▶ **Problem to work on**
All of the entries need to be written out again, exactly as they are.

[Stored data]

⟨

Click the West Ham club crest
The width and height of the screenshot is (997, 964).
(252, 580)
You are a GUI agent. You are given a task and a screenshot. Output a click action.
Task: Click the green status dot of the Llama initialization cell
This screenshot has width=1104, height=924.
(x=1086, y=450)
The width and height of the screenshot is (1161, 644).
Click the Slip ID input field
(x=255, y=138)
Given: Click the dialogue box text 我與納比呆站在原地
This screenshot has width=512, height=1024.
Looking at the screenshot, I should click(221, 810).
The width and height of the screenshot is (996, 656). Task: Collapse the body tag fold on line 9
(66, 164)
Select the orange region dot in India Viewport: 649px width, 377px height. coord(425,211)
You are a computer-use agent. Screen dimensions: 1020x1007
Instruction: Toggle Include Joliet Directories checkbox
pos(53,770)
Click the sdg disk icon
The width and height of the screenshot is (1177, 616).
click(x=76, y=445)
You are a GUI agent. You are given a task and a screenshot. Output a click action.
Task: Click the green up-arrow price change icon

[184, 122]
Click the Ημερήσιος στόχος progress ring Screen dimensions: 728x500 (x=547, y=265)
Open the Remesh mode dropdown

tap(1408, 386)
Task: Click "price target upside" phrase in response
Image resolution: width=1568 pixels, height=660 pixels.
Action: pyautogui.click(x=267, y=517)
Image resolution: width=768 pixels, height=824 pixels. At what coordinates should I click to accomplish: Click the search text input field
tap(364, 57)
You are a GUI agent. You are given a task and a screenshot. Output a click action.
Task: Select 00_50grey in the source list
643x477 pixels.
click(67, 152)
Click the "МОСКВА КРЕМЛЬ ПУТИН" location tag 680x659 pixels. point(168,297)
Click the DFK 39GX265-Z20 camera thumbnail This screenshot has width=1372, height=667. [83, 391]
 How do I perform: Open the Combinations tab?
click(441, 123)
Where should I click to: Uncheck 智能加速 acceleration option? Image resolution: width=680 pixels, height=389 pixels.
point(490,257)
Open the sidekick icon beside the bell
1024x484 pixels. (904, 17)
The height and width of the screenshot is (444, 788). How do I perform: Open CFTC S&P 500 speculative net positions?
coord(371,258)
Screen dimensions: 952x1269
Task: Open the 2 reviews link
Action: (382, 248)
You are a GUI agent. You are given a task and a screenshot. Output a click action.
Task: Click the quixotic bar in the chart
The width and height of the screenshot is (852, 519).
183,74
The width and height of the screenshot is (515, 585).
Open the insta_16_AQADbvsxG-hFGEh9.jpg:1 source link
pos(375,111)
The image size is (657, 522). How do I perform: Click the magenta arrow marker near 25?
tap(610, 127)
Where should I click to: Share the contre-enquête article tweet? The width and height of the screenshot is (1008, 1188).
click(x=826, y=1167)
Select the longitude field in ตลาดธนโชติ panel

⟩

▶ **Expected answer**
Click the West Ham club crest
The width and height of the screenshot is (997, 964).
(252, 580)
You are a GUI agent. You are given a task and a screenshot. Output a click action.
Task: Click the green status dot of the Llama initialization cell
This screenshot has width=1104, height=924.
(x=1086, y=450)
The width and height of the screenshot is (1161, 644).
Click the Slip ID input field
(x=255, y=138)
Given: Click the dialogue box text 我與納比呆站在原地
This screenshot has width=512, height=1024.
Looking at the screenshot, I should click(221, 810).
The width and height of the screenshot is (996, 656). Task: Collapse the body tag fold on line 9
(66, 164)
Select the orange region dot in India Viewport: 649px width, 377px height. coord(425,211)
You are a computer-use agent. Screen dimensions: 1020x1007
Instruction: Toggle Include Joliet Directories checkbox
pos(53,770)
Click the sdg disk icon
The width and height of the screenshot is (1177, 616).
click(x=76, y=445)
You are a GUI agent. You are given a task and a screenshot. Output a click action.
Task: Click the green up-arrow price change icon

[184, 122]
Click the Ημερήσιος στόχος progress ring Screen dimensions: 728x500 (x=547, y=265)
Open the Remesh mode dropdown

tap(1408, 386)
Task: Click "price target upside" phrase in response
Image resolution: width=1568 pixels, height=660 pixels.
Action: pyautogui.click(x=267, y=517)
Image resolution: width=768 pixels, height=824 pixels. At what coordinates should I click to accomplish: Click the search text input field
tap(364, 57)
You are a GUI agent. You are given a task and a screenshot. Output a click action.
Task: Select 00_50grey in the source list
643x477 pixels.
click(67, 152)
Click the "МОСКВА КРЕМЛЬ ПУТИН" location tag 680x659 pixels. point(168,297)
Click the DFK 39GX265-Z20 camera thumbnail This screenshot has width=1372, height=667. [83, 391]
 How do I perform: Open the Combinations tab?
click(441, 123)
Where should I click to: Uncheck 智能加速 acceleration option? Image resolution: width=680 pixels, height=389 pixels.
point(490,257)
Open the sidekick icon beside the bell
1024x484 pixels. (904, 17)
The height and width of the screenshot is (444, 788). How do I perform: Open CFTC S&P 500 speculative net positions?
coord(371,258)
Screen dimensions: 952x1269
Task: Open the 2 reviews link
Action: (382, 248)
You are a GUI agent. You are given a task and a screenshot. Output a click action.
Task: Click the quixotic bar in the chart
The width and height of the screenshot is (852, 519).
183,74
The width and height of the screenshot is (515, 585).
Open the insta_16_AQADbvsxG-hFGEh9.jpg:1 source link
pos(375,111)
The image size is (657, 522). How do I perform: Click the magenta arrow marker near 25?
tap(610, 127)
Where should I click to: Share the contre-enquête article tweet? The width and height of the screenshot is (1008, 1188).
click(x=826, y=1167)
Select the longitude field in ตลาดธนโชติ panel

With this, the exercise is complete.